Dataset records
..........
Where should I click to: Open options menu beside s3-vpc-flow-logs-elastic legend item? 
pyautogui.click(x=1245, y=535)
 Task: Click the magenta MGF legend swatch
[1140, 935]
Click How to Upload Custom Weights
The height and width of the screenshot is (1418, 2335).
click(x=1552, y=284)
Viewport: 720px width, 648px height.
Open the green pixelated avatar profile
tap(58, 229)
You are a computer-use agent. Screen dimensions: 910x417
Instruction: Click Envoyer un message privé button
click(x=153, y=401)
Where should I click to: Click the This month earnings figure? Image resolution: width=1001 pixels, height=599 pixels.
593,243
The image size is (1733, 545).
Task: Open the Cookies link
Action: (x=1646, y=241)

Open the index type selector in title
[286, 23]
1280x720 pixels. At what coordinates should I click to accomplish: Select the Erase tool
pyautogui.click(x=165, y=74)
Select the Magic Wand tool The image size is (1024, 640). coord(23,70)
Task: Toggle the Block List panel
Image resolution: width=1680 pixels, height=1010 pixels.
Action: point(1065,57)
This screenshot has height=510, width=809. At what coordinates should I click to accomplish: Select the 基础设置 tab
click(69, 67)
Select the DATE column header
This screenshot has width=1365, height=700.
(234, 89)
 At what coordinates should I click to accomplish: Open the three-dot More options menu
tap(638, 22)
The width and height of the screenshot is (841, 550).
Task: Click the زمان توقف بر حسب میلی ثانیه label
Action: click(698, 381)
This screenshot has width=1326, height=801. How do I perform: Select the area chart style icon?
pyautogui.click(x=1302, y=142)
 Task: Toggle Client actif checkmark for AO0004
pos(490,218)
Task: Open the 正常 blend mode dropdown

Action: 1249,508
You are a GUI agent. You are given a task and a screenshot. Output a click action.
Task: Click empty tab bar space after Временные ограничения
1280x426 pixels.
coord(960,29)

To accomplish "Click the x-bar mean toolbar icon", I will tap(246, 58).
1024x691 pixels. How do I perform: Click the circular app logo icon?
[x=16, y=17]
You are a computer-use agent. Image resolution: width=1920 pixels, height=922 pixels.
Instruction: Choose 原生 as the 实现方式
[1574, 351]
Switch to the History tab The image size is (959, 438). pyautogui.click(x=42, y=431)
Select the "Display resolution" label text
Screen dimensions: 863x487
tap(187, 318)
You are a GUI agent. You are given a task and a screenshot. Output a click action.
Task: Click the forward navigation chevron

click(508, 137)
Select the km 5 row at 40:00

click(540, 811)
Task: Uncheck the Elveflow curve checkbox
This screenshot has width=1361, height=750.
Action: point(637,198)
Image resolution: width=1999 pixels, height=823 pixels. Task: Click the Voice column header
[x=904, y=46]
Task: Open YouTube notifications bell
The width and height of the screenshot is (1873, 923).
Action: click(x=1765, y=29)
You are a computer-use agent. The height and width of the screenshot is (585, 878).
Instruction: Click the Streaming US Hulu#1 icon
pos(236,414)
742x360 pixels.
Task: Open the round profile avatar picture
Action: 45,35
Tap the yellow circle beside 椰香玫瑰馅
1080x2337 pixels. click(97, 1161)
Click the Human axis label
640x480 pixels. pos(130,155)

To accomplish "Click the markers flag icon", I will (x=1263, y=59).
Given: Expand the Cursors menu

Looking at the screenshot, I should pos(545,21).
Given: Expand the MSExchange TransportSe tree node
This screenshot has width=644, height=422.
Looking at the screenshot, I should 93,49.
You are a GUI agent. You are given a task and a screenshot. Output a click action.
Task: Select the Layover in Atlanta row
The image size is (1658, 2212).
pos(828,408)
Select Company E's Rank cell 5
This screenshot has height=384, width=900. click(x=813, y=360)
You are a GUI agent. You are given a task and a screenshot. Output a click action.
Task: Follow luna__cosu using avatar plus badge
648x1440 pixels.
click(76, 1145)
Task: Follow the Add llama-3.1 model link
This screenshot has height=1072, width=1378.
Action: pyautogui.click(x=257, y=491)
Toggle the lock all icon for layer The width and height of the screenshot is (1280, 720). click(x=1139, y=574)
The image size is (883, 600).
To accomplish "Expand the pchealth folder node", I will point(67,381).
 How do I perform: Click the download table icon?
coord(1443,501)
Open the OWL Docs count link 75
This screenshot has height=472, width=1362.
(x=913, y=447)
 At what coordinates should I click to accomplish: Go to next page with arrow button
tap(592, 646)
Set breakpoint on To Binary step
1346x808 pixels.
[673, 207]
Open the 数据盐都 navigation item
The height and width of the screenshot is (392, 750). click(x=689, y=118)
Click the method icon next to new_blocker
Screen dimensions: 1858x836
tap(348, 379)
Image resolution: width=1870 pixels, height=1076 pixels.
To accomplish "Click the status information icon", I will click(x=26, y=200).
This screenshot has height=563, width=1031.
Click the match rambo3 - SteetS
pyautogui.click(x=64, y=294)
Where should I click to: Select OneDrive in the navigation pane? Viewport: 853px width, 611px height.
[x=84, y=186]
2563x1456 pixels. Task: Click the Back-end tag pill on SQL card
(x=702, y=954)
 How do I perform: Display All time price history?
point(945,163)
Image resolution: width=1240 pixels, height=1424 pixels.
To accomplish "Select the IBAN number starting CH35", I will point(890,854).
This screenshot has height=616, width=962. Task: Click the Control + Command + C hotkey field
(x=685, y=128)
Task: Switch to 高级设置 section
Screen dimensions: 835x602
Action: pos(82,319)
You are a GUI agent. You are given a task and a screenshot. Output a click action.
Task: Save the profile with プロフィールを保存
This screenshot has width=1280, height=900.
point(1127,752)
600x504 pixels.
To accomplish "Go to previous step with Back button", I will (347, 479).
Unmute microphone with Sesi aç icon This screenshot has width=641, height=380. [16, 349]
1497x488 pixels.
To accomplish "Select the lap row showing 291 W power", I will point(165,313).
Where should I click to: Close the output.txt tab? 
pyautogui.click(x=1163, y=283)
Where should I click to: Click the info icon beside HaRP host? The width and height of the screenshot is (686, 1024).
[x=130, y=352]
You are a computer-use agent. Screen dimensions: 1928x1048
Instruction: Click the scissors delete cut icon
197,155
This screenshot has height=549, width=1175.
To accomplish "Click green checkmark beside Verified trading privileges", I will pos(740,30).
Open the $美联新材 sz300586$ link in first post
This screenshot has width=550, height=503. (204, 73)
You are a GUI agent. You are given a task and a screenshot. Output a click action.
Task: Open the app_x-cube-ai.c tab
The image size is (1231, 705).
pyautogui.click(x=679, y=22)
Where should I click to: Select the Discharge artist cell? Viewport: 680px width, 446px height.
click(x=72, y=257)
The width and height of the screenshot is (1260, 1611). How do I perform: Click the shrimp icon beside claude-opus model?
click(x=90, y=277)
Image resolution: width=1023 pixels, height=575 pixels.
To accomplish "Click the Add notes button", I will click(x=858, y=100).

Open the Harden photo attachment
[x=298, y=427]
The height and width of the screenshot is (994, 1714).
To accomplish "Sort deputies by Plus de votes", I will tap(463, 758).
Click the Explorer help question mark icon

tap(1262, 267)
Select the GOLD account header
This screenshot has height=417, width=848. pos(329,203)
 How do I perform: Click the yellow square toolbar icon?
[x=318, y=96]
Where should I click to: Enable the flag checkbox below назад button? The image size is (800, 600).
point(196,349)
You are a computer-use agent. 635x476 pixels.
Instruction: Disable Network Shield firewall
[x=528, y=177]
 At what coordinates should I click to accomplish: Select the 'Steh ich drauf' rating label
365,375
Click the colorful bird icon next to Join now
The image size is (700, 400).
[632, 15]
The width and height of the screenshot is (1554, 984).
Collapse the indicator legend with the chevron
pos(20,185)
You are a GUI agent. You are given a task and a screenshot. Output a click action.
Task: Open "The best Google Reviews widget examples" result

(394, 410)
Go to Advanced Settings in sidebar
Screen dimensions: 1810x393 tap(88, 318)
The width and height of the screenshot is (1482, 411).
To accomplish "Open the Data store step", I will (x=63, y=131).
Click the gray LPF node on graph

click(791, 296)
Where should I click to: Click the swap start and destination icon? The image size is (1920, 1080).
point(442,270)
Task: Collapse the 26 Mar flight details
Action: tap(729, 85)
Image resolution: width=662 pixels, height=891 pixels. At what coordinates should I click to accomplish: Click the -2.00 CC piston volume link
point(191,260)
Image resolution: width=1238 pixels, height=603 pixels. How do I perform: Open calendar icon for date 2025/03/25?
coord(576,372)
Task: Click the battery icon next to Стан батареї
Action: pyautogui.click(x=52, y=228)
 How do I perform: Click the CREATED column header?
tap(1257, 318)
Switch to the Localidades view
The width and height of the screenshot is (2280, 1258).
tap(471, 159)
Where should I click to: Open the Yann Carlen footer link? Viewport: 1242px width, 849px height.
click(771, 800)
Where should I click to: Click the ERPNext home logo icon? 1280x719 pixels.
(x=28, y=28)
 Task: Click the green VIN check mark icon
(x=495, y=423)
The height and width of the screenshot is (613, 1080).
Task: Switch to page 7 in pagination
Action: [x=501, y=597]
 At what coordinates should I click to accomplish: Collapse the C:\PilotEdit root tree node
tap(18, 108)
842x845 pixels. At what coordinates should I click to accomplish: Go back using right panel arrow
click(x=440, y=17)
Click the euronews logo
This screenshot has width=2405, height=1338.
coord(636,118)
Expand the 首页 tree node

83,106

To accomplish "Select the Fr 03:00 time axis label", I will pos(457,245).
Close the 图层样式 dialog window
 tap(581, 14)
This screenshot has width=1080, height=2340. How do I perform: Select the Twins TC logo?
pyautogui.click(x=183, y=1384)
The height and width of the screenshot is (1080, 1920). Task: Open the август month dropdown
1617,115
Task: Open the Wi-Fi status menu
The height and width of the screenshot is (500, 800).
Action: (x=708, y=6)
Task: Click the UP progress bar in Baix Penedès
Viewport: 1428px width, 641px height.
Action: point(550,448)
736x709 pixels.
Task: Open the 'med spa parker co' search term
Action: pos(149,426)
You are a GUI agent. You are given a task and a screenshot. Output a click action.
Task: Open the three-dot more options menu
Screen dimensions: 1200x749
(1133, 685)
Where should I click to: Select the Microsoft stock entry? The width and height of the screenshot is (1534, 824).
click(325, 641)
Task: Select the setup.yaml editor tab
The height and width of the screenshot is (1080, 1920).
..........
## DIRECTION
Duplicate the lines of the listing above without any change, beginning with the line that contains "Image resolution: width=1999" and continuing through the line that contains "will click(x=26, y=200).".

## FINAL RESULT
Image resolution: width=1999 pixels, height=823 pixels. Task: Click the Voice column header
[x=904, y=46]
Task: Open YouTube notifications bell
The width and height of the screenshot is (1873, 923).
Action: click(x=1765, y=29)
You are a computer-use agent. The height and width of the screenshot is (585, 878).
Instruction: Click the Streaming US Hulu#1 icon
pos(236,414)
742x360 pixels.
Task: Open the round profile avatar picture
Action: 45,35
Tap the yellow circle beside 椰香玫瑰馅
1080x2337 pixels. click(97, 1161)
Click the Human axis label
640x480 pixels. pos(130,155)

To accomplish "Click the markers flag icon", I will (x=1263, y=59).
Given: Expand the Cursors menu

Looking at the screenshot, I should pos(545,21).
Given: Expand the MSExchange TransportSe tree node
This screenshot has width=644, height=422.
Looking at the screenshot, I should 93,49.
You are a GUI agent. You are given a task and a screenshot. Output a click action.
Task: Select the Layover in Atlanta row
The image size is (1658, 2212).
pos(828,408)
Select Company E's Rank cell 5
This screenshot has height=384, width=900. click(x=813, y=360)
You are a GUI agent. You are given a task and a screenshot. Output a click action.
Task: Follow luna__cosu using avatar plus badge
648x1440 pixels.
click(76, 1145)
Task: Follow the Add llama-3.1 model link
This screenshot has height=1072, width=1378.
Action: pyautogui.click(x=257, y=491)
Toggle the lock all icon for layer The width and height of the screenshot is (1280, 720). click(x=1139, y=574)
The image size is (883, 600).
To accomplish "Expand the pchealth folder node", I will point(67,381).
 How do I perform: Click the download table icon?
coord(1443,501)
Open the OWL Docs count link 75
This screenshot has height=472, width=1362.
(x=913, y=447)
 At what coordinates should I click to accomplish: Go to next page with arrow button
tap(592, 646)
Set breakpoint on To Binary step
1346x808 pixels.
[673, 207]
Open the 数据盐都 navigation item
The height and width of the screenshot is (392, 750). click(x=689, y=118)
Click the method icon next to new_blocker
Screen dimensions: 1858x836
tap(348, 379)
Image resolution: width=1870 pixels, height=1076 pixels.
To accomplish "Click the status information icon", I will click(x=26, y=200).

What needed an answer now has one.